Had I only known how often my schedule, my emotions, my sense of self-esteem—in effect, my life—would be impacted by cerumen, I think I would have hung around the lecture hall and learned a bit more about my future adversary. But, that's water over the dam.
Once out in practice I learned quickly that if I was going to make good clinical decisions, I needed to see tympanic membranes, and to do this I needed to learn to remove earwax. During my training, no one really showed me how to use an ear curette.

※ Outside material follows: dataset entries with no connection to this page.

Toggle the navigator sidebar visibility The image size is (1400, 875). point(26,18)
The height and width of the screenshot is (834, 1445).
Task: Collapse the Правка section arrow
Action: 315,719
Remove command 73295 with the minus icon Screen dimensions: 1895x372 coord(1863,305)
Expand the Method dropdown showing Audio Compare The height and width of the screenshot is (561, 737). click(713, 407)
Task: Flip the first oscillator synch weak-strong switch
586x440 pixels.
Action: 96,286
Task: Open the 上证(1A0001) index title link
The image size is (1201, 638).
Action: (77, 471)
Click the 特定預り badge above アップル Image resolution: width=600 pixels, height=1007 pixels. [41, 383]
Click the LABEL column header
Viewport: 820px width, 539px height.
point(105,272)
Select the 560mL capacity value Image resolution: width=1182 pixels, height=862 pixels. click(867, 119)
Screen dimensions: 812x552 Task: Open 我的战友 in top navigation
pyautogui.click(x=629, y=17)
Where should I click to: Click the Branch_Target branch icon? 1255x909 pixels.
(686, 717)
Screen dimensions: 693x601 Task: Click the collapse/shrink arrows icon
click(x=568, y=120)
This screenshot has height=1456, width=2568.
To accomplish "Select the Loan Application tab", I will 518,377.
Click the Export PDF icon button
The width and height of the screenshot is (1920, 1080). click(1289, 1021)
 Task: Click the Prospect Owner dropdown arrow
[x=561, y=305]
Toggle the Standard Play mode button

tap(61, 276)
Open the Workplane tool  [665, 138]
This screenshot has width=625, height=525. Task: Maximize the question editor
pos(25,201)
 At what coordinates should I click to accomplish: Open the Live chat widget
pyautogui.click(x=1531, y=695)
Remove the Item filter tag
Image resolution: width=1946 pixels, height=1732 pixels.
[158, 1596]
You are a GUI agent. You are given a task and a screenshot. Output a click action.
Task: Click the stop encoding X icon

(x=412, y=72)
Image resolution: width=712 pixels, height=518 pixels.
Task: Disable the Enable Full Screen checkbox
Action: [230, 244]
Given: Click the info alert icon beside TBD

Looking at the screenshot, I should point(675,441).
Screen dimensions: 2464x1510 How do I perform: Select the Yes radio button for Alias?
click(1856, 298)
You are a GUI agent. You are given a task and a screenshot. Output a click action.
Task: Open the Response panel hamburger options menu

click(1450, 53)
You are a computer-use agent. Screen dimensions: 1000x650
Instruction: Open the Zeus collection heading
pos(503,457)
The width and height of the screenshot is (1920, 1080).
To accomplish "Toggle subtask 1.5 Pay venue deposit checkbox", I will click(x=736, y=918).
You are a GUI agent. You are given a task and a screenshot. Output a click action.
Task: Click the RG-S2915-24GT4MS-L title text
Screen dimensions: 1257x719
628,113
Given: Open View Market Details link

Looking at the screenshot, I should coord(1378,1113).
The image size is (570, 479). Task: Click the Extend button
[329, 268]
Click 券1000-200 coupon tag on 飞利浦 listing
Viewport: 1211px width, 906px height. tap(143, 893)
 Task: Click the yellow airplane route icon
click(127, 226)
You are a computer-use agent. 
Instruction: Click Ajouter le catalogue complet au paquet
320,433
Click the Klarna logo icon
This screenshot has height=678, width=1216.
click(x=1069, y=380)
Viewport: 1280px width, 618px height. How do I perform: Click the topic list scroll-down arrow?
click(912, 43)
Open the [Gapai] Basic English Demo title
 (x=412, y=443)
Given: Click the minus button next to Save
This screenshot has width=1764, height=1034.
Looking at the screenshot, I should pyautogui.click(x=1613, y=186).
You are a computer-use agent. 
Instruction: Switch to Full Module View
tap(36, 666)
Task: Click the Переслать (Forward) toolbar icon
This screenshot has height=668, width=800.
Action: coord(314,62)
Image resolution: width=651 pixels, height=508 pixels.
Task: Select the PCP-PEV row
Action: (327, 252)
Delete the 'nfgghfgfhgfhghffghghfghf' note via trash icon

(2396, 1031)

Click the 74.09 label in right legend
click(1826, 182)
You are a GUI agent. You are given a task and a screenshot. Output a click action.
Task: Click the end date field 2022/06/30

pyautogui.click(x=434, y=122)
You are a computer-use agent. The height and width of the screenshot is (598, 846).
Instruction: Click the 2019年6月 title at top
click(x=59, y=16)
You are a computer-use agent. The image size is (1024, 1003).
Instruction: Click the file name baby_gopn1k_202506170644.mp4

Fortunately, my first partner had a good selection of curettes and I learned which one worked best for me. I learned how deep to go, how to feel with the curette and which way to scrape, how to have a firm hand on the patient and a soft hand on the curette, and certainly how to make sure the child was appropriately restrained. It meant frequent stops to visualize whether I had succeeded, and if not, where I needed to go next.
I learned that if I was unlucky or unskillful and there was some bleeding, that it was best to tell the family that they might see some blood later on, even though it wasn't evident at the moment. Anticipatory guidance saves a mess of evening phone calls.
Even if well done, removing cerumen can be uncomfortable for some patients. Sometimes it can't be avoided. This fact of life and inexperience deters many physicians from doing what is clinically correct and removing enough wax to get a good view of the tympanic membrane.
Every week I see children who were seen in an emergency department or another physician's office, or unfortunately on the floors of tertiary medical centers, whom I know couldn't have had their ears adequately examined. Because when I look in their ears there is a ton of wax, not just a few flakes that may have fallen off the walls of the canal overnight, but a serious amount of impacted wax.
Do I always get enough wax out on the first visit? Of course not, but if the clinical situation demands an adequate exam that day, I don't give up. Luckily there are many situations when I can have the patient return the next day when everyone is more rested.
There is a procedure code for removing cerumen. And if I have done more than scoop out a few flakes, I am not afraid to bill for the work because it appears that I have a skill that is in short supply.